_Data shown_
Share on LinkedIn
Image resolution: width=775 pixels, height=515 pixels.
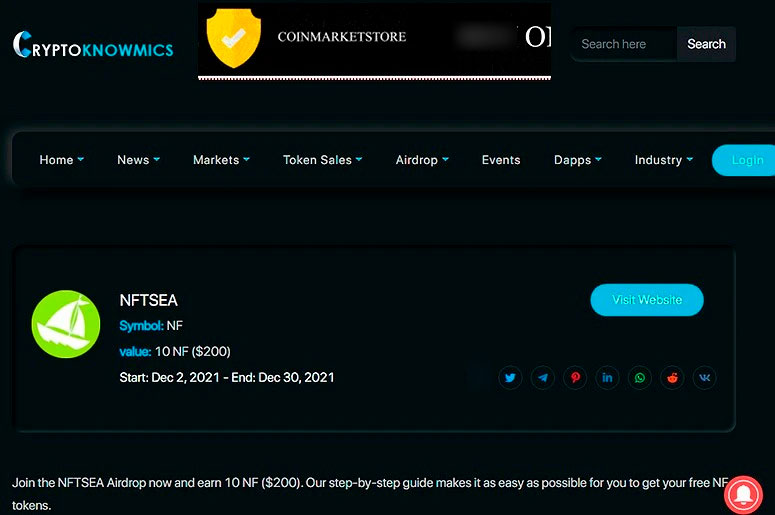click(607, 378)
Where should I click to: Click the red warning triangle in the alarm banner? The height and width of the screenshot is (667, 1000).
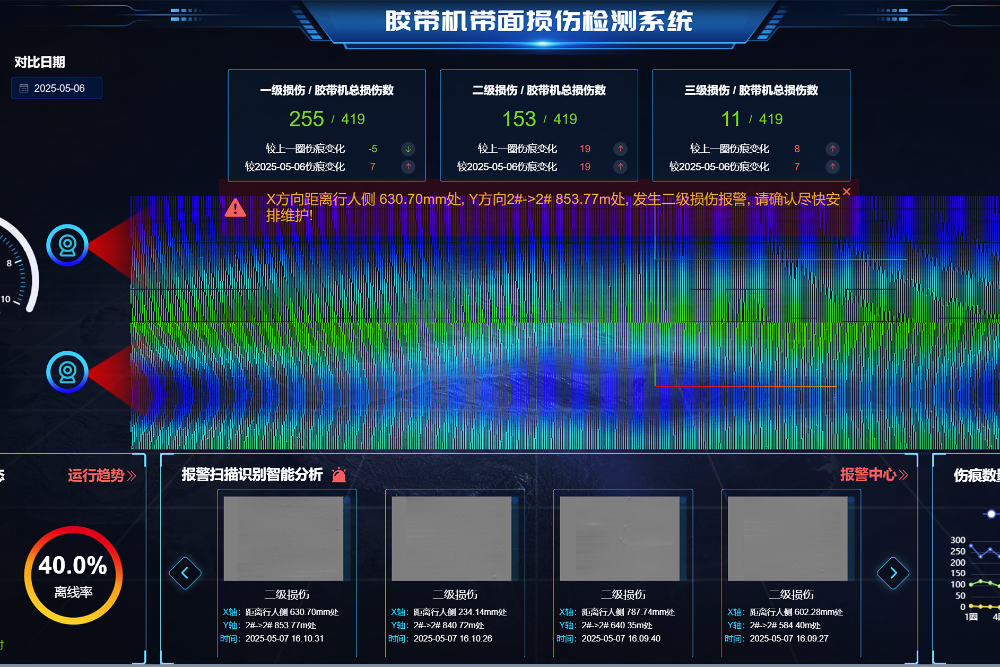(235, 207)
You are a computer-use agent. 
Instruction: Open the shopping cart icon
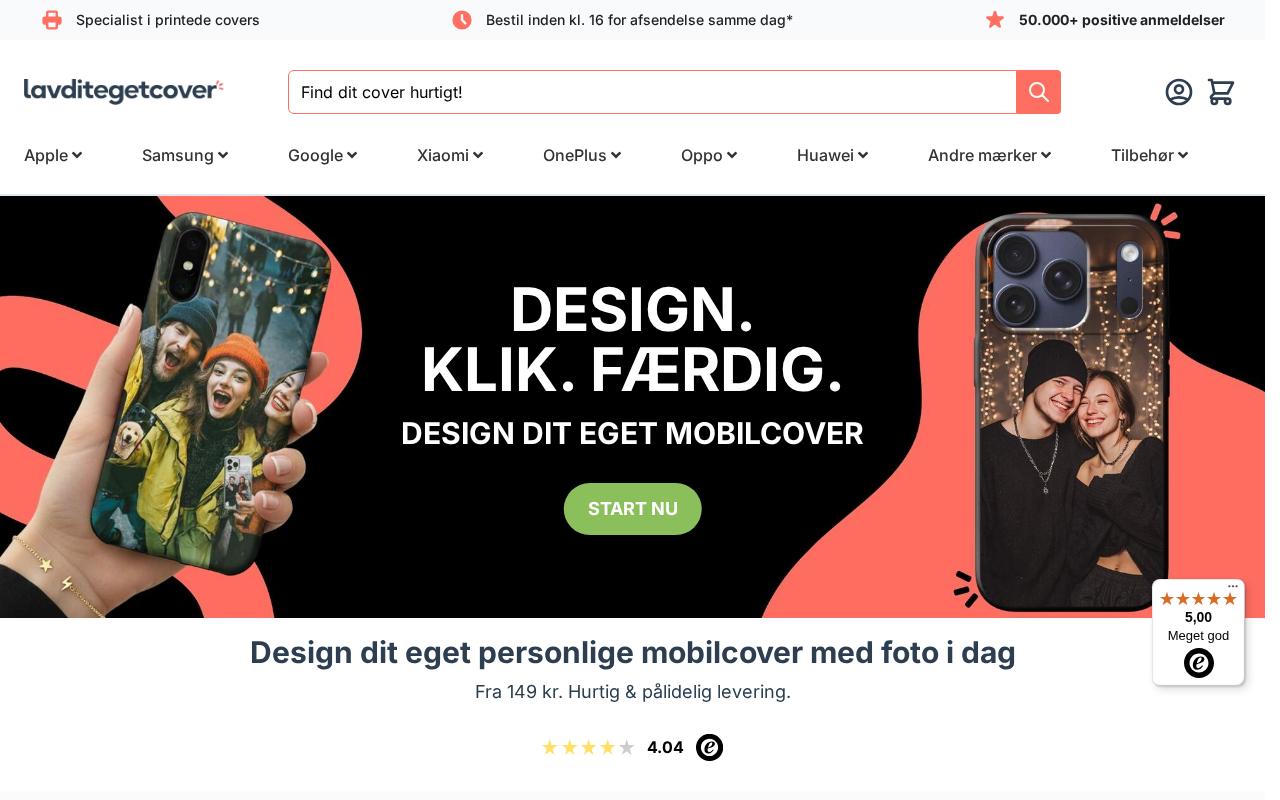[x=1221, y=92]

_Activity_
Please reproduce exactly, and nothing more, the lines from the one containing "Where should I" through the last line of the entries, both included; pictures stay out.

_The answer_
Where should I click to: Click the red warning triangle in the alarm banner? The height and width of the screenshot is (667, 1000).
(235, 207)
You are a computer-use agent. 
Instruction: Open the shopping cart icon
[x=1221, y=92]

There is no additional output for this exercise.